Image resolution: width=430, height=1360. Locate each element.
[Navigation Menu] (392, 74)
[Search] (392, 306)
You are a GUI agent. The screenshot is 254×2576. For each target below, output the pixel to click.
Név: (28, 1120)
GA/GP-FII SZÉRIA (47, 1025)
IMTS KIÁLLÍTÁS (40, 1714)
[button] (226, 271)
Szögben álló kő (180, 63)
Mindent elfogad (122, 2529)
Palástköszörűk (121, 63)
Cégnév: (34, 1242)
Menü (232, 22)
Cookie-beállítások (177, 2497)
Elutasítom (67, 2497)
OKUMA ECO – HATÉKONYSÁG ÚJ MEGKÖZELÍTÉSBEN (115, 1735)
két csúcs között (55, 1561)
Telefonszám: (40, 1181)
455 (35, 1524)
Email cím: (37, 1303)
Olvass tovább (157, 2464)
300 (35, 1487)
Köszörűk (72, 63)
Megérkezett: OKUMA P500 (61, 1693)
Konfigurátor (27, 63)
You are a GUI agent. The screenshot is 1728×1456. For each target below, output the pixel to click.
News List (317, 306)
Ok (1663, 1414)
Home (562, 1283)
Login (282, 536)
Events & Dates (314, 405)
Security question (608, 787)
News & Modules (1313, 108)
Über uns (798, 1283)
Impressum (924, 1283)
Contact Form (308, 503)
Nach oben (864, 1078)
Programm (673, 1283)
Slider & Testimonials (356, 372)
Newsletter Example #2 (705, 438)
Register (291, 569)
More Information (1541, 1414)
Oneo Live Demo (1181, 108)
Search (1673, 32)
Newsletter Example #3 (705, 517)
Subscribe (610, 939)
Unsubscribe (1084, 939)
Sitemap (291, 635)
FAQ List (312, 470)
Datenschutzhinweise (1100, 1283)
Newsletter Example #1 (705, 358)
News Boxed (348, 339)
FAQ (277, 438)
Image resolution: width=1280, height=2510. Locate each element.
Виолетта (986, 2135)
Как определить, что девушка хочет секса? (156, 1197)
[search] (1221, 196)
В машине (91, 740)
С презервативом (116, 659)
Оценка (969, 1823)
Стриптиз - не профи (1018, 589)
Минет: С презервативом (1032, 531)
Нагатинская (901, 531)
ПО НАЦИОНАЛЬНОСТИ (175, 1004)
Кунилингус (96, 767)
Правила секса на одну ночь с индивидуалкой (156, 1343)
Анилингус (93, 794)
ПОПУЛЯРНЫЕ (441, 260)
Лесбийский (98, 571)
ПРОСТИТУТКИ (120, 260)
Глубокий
• • • • •
About this exercise — Scan the listing for "pixel" and copy out each line that has it.

Solution —
You are a GUI agent. The screenshot is 254×2576. For each target below, output the pixel to click.
You are a GUI agent. The screenshot is 1728×1456. For each target below, output the pixel to click.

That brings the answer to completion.